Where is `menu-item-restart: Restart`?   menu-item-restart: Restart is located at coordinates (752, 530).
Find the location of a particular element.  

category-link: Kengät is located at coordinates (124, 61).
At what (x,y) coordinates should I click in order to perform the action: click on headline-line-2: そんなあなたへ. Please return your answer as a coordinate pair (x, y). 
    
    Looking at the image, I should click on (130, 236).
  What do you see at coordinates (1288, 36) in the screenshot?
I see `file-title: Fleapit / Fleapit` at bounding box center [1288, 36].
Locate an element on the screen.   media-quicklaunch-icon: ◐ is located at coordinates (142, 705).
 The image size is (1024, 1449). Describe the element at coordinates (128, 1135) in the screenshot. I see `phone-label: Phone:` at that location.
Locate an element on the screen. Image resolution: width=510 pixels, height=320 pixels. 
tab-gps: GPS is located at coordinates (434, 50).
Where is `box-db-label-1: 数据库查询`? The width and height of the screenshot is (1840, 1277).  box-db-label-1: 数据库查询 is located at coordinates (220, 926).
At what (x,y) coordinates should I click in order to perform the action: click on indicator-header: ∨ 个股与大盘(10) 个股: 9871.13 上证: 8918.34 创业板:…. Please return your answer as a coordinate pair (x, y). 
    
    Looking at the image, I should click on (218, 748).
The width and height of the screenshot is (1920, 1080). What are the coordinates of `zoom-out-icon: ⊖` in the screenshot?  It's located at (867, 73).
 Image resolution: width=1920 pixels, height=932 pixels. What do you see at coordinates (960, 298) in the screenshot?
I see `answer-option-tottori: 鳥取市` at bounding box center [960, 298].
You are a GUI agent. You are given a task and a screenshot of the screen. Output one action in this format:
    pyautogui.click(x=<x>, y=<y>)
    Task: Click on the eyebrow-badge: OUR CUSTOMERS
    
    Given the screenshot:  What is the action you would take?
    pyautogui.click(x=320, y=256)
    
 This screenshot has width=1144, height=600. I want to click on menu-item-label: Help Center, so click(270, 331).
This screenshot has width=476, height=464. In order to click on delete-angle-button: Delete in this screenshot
================================
Required work: Reproduce all of the entries above, swapping each occurrence of "coordinate pair" for "coordinate tuple" and leaving every other character unchanged.

Response to the exercise:
Where is `menu-item-restart: Restart`?   menu-item-restart: Restart is located at coordinates (752, 530).
Find the location of a particular element.  

category-link: Kengät is located at coordinates (124, 61).
At what (x,y) coordinates should I click in order to perform the action: click on headline-line-2: そんなあなたへ. Please return your answer as a coordinate tuple (x, y). 
    
    Looking at the image, I should click on (130, 236).
  What do you see at coordinates (1288, 36) in the screenshot?
I see `file-title: Fleapit / Fleapit` at bounding box center [1288, 36].
Locate an element on the screen.   media-quicklaunch-icon: ◐ is located at coordinates (142, 705).
 The image size is (1024, 1449). Describe the element at coordinates (128, 1135) in the screenshot. I see `phone-label: Phone:` at that location.
Locate an element on the screen. Image resolution: width=510 pixels, height=320 pixels. 
tab-gps: GPS is located at coordinates (434, 50).
Where is `box-db-label-1: 数据库查询`? The width and height of the screenshot is (1840, 1277).  box-db-label-1: 数据库查询 is located at coordinates (220, 926).
At what (x,y) coordinates should I click in order to perform the action: click on indicator-header: ∨ 个股与大盘(10) 个股: 9871.13 上证: 8918.34 创业板:…. Please return your answer as a coordinate tuple (x, y). 
    
    Looking at the image, I should click on (218, 748).
The width and height of the screenshot is (1920, 1080). What are the coordinates of `zoom-out-icon: ⊖` in the screenshot?  It's located at (867, 73).
 Image resolution: width=1920 pixels, height=932 pixels. What do you see at coordinates (960, 298) in the screenshot?
I see `answer-option-tottori: 鳥取市` at bounding box center [960, 298].
You are a GUI agent. You are given a task and a screenshot of the screen. Output one action in this format:
    pyautogui.click(x=<x>, y=<y>)
    Task: Click on the eyebrow-badge: OUR CUSTOMERS
    
    Given the screenshot:  What is the action you would take?
    pyautogui.click(x=320, y=256)
    
 This screenshot has width=1144, height=600. I want to click on menu-item-label: Help Center, so click(270, 331).
This screenshot has width=476, height=464. In order to click on delete-angle-button: Delete in this screenshot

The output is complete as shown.